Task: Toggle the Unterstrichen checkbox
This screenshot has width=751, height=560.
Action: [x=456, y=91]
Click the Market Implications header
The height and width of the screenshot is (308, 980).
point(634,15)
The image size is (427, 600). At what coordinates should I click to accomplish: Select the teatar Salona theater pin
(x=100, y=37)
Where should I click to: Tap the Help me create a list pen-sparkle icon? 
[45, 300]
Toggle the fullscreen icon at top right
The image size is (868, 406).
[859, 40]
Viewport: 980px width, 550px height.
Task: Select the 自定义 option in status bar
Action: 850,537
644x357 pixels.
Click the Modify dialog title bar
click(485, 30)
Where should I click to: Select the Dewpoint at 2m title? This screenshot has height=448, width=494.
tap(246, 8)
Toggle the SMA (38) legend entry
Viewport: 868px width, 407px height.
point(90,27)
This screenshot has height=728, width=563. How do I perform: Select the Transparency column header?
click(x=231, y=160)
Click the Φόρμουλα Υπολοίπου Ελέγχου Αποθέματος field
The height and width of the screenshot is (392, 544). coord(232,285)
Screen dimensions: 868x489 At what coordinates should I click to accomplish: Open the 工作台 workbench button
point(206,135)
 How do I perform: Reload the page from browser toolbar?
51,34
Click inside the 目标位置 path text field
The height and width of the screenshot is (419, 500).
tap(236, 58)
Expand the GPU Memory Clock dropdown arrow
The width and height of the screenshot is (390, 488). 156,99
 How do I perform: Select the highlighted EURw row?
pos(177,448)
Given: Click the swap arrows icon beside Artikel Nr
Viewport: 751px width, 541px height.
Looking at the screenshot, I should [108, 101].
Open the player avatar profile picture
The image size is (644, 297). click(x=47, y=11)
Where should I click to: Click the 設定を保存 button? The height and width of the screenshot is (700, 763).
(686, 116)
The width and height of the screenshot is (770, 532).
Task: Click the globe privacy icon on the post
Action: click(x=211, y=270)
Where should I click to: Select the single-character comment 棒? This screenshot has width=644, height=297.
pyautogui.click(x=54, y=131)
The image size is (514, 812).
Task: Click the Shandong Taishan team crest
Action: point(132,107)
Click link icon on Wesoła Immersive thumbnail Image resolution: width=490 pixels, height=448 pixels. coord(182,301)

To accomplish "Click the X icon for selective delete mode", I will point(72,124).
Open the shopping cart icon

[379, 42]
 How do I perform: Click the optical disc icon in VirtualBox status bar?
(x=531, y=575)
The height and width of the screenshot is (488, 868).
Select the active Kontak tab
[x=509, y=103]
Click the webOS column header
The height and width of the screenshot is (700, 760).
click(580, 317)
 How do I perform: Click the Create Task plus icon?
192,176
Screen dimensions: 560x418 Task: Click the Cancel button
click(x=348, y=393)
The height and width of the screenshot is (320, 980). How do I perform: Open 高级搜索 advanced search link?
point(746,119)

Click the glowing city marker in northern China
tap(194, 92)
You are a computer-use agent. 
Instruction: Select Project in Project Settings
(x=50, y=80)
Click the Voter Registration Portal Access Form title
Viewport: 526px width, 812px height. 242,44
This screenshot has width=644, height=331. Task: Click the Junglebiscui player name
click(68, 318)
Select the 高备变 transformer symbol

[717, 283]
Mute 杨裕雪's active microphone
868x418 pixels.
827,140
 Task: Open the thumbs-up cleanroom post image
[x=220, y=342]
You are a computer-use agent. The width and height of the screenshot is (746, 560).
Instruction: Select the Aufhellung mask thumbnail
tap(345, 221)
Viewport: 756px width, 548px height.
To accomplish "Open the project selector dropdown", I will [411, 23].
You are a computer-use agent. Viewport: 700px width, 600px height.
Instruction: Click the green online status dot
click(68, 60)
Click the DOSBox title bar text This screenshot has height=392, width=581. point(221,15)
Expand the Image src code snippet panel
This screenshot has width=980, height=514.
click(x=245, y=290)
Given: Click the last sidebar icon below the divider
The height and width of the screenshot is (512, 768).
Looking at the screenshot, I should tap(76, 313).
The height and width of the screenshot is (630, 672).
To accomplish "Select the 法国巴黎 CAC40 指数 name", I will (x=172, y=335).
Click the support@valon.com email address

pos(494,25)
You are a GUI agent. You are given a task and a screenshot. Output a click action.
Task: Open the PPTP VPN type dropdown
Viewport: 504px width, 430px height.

──────────

▶ **REQUIREMENT**:
Copy out the data exactly as it stands, leaving nothing out.

▶ **RESPONSE**:
Task: Toggle the Unterstrichen checkbox
This screenshot has width=751, height=560.
Action: [x=456, y=91]
Click the Market Implications header
The height and width of the screenshot is (308, 980).
point(634,15)
The image size is (427, 600). At what coordinates should I click to accomplish: Select the teatar Salona theater pin
(x=100, y=37)
Where should I click to: Tap the Help me create a list pen-sparkle icon? 
[45, 300]
Toggle the fullscreen icon at top right
The image size is (868, 406).
[859, 40]
Viewport: 980px width, 550px height.
Task: Select the 自定义 option in status bar
Action: 850,537
644x357 pixels.
Click the Modify dialog title bar
click(485, 30)
Where should I click to: Select the Dewpoint at 2m title? This screenshot has height=448, width=494.
tap(246, 8)
Toggle the SMA (38) legend entry
Viewport: 868px width, 407px height.
point(90,27)
This screenshot has height=728, width=563. How do I perform: Select the Transparency column header?
click(x=231, y=160)
Click the Φόρμουλα Υπολοίπου Ελέγχου Αποθέματος field
The height and width of the screenshot is (392, 544). coord(232,285)
Screen dimensions: 868x489 At what coordinates should I click to accomplish: Open the 工作台 workbench button
point(206,135)
 How do I perform: Reload the page from browser toolbar?
51,34
Click inside the 目标位置 path text field
The height and width of the screenshot is (419, 500).
tap(236, 58)
Expand the GPU Memory Clock dropdown arrow
The width and height of the screenshot is (390, 488). 156,99
 How do I perform: Select the highlighted EURw row?
pos(177,448)
Given: Click the swap arrows icon beside Artikel Nr
Viewport: 751px width, 541px height.
Looking at the screenshot, I should [108, 101].
Open the player avatar profile picture
The image size is (644, 297). click(x=47, y=11)
Where should I click to: Click the 設定を保存 button? The height and width of the screenshot is (700, 763).
(686, 116)
The width and height of the screenshot is (770, 532).
Task: Click the globe privacy icon on the post
Action: click(x=211, y=270)
Where should I click to: Select the single-character comment 棒? This screenshot has width=644, height=297.
pyautogui.click(x=54, y=131)
The image size is (514, 812).
Task: Click the Shandong Taishan team crest
Action: point(132,107)
Click link icon on Wesoła Immersive thumbnail Image resolution: width=490 pixels, height=448 pixels. coord(182,301)

To accomplish "Click the X icon for selective delete mode", I will point(72,124).
Open the shopping cart icon

[379, 42]
 How do I perform: Click the optical disc icon in VirtualBox status bar?
(x=531, y=575)
The height and width of the screenshot is (488, 868).
Select the active Kontak tab
[x=509, y=103]
Click the webOS column header
The height and width of the screenshot is (700, 760).
click(580, 317)
 How do I perform: Click the Create Task plus icon?
192,176
Screen dimensions: 560x418 Task: Click the Cancel button
click(x=348, y=393)
The height and width of the screenshot is (320, 980). How do I perform: Open 高级搜索 advanced search link?
point(746,119)

Click the glowing city marker in northern China
tap(194, 92)
You are a computer-use agent. 
Instruction: Select Project in Project Settings
(x=50, y=80)
Click the Voter Registration Portal Access Form title
Viewport: 526px width, 812px height. 242,44
This screenshot has width=644, height=331. Task: Click the Junglebiscui player name
click(68, 318)
Select the 高备变 transformer symbol

[717, 283]
Mute 杨裕雪's active microphone
868x418 pixels.
827,140
 Task: Open the thumbs-up cleanroom post image
[x=220, y=342]
You are a computer-use agent. The width and height of the screenshot is (746, 560).
Instruction: Select the Aufhellung mask thumbnail
tap(345, 221)
Viewport: 756px width, 548px height.
To accomplish "Open the project selector dropdown", I will [411, 23].
You are a computer-use agent. Viewport: 700px width, 600px height.
Instruction: Click the green online status dot
click(68, 60)
Click the DOSBox title bar text This screenshot has height=392, width=581. point(221,15)
Expand the Image src code snippet panel
This screenshot has width=980, height=514.
click(x=245, y=290)
Given: Click the last sidebar icon below the divider
The height and width of the screenshot is (512, 768).
Looking at the screenshot, I should tap(76, 313).
The height and width of the screenshot is (630, 672).
To accomplish "Select the 法国巴黎 CAC40 指数 name", I will (x=172, y=335).
Click the support@valon.com email address

pos(494,25)
You are a GUI agent. You are given a task and a screenshot. Output a click action.
Task: Open the PPTP VPN type dropdown
Viewport: 504px width, 430px height.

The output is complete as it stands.